> **EXERCISE REQUIREMENTS**:
#1 From the interview about the Scripps Fellowship, list every academic department in which the interviewee says they have taken classes.
#2 Extend the interview about the Scripps Fellowship and climate reporting, picking up after its final sentence.

> **TEXT SECTION**:
--------------------------------
I'm also interested in the Arctic in terms of the local effects, in terms of the effects on indigenous communities especially, and cultures that are being impacted and ways of life that are being impacted by climate change on the front lines. I'm interested in how and what that cultural loss and the loss of biodiversity is going to mean for the rest of us. I think it's going to mean a lot.
What's the most surprising thing you've learned from being at CU or in the Boulder community since starting the fellowship?
I've had the chance to take classes in the geology, geography, atmospheric and ocean sciences, and biology departments. And one thing I've learned that I think will be really useful is a way to build a better argument against climate change denialism.
Working in Russia, I've encountered a lot of climate change denialism. The human roots of climate change are still not very widely admitted in Russia because it’s a petrostate that is so dependent on oil and gas.
One thing I've learned here is to look at climate change from the standpoint of the global energy balance. Looking at the all the physical effects we know can happen — , solar radiation, increasing or decreasing volcanic activity — all these things we know can alter the Earth's climate on a geological time scale, and looking at them and seeing that they're all going in the other direction. Really, we should be cooling down right now. There should be cooling down, and yet it's warming up because of the one forcing that is not going that direction: human carbon emissions.
I think having a more scientific grasp and a more robust step-by-step argument against climate change denialism is probably the most useful thing I've taken away from the studies I’ve been doing at CU Boulder so far.
What has been the most helpful part of the Scripps Fellowship so far?
The Scripps Fellowship is hugely helpful in giving journalists the luxury of learning science in an academic setting, not on deadline, not crashing Wikipedia pages in the hours before an article is due, but really learning the science behind the topics we are covering and that we understand at a fundamental level, but that we don't necessarily understand all the nuances and the scientific background behind.
--------------------------------
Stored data
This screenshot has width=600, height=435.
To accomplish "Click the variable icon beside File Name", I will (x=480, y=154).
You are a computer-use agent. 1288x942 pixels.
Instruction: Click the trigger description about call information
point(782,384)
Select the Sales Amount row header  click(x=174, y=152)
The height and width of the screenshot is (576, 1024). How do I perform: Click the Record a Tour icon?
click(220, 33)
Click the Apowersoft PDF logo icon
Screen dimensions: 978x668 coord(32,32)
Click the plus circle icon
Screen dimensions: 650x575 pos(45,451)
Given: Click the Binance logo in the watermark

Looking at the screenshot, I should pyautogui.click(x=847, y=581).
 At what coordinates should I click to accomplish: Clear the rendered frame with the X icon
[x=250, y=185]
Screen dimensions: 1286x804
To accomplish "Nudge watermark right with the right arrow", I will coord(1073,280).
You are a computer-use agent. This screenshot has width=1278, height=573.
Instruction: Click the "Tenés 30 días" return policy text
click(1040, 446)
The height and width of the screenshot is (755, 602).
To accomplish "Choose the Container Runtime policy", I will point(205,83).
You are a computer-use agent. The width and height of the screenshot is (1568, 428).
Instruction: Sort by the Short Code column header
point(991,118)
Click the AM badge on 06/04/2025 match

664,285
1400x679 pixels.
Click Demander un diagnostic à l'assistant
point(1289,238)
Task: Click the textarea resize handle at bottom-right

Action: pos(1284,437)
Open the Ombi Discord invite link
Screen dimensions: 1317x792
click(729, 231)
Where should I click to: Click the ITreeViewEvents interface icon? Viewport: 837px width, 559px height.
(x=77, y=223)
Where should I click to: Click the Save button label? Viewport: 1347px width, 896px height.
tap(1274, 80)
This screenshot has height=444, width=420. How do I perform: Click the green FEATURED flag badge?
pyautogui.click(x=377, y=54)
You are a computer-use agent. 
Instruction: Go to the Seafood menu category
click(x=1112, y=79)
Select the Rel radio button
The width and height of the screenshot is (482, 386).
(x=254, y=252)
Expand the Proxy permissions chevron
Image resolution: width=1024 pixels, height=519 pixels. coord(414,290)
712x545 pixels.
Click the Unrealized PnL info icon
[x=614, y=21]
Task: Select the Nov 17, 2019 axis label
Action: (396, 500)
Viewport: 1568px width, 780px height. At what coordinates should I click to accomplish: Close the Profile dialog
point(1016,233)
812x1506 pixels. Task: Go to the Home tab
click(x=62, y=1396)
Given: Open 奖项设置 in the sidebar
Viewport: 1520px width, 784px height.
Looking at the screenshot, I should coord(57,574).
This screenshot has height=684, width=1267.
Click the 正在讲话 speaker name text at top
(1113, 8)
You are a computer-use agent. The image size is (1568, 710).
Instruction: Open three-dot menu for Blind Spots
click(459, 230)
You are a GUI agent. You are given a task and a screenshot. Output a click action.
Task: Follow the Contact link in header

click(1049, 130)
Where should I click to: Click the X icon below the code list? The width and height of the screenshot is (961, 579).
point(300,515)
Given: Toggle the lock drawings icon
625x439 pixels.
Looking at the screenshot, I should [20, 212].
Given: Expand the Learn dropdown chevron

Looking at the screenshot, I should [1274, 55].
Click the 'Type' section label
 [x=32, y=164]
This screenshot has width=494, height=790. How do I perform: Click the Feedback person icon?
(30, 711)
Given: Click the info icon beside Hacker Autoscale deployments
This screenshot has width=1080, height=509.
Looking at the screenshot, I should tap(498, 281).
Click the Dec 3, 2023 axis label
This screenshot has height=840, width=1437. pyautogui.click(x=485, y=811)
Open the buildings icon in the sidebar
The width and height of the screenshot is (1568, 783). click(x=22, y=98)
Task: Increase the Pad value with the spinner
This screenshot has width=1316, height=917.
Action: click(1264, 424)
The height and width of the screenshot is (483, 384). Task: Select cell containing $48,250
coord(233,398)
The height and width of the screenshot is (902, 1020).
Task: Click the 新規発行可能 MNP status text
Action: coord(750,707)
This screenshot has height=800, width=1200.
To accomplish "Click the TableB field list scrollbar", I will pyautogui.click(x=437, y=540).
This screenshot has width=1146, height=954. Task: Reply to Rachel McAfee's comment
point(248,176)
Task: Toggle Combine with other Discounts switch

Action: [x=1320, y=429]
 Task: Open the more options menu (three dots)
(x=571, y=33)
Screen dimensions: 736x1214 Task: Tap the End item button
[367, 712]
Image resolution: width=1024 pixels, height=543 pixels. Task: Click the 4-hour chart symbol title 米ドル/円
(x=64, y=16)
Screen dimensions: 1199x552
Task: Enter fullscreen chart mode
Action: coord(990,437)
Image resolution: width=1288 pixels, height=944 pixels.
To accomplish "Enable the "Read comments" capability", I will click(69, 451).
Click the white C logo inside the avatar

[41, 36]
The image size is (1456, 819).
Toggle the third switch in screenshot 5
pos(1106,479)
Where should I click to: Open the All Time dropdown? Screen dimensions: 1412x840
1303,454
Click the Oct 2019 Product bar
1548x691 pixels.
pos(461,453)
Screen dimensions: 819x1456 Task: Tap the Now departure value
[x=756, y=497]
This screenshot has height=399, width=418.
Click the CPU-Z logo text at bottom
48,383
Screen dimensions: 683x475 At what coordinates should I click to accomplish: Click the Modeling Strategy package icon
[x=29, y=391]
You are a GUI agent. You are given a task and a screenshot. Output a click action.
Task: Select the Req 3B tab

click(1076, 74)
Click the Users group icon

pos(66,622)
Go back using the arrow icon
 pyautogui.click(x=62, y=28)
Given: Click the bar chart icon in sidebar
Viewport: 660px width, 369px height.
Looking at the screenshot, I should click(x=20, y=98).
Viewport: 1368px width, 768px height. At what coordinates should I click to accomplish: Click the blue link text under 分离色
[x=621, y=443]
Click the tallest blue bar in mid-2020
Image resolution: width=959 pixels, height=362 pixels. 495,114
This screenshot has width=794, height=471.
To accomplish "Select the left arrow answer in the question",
--------------------------------
> **RESPONSES TO THE TASKS**:
#1 Geology; geography; atmospheric and ocean sciences; biology.

#2
That's the greatest gift that anyone could give an environmental journalist: the freedom, and the facilities, and the chance to pursue a scientifically grounded approach to what they cover.
Obviously, the pandemic has been challenging because we're not interacting often in person with our professors, but I've still made some good relationships here and hopefully will continue to make good relationships with the professors that I'm learning from and also with the other fellows. Both of those groups of people can teach each of us so much.
This is another reason why the Scripps Fellowship has given me so many opportunities--because I really like rock climbing, hiking, even a little bit of mountaineering, and obviously, Boulder is just such a playground for that. All of Colorado is such a playground for that. So, I've made the most of being in close proximity to the Flatirons. I'm also a big skier, so this is going to be the first time that I get a chance to ski consistently in some of the prime areas in the world.
I love getting to the mountains. I love cold climates. And Boulder offers a lot of both. There's something about those environments that are at altitude and are very cold that are profound in a certain way. They really make you reconsider your place on the planet, reconsider the idea that life is easy. It just reminds you of the human struggle, I think, going to those kind of environments. It's also really heartbreaking to see those changes like snow cover decreases, and rising temperatures, and the alpine environment creeping up the mountainsides.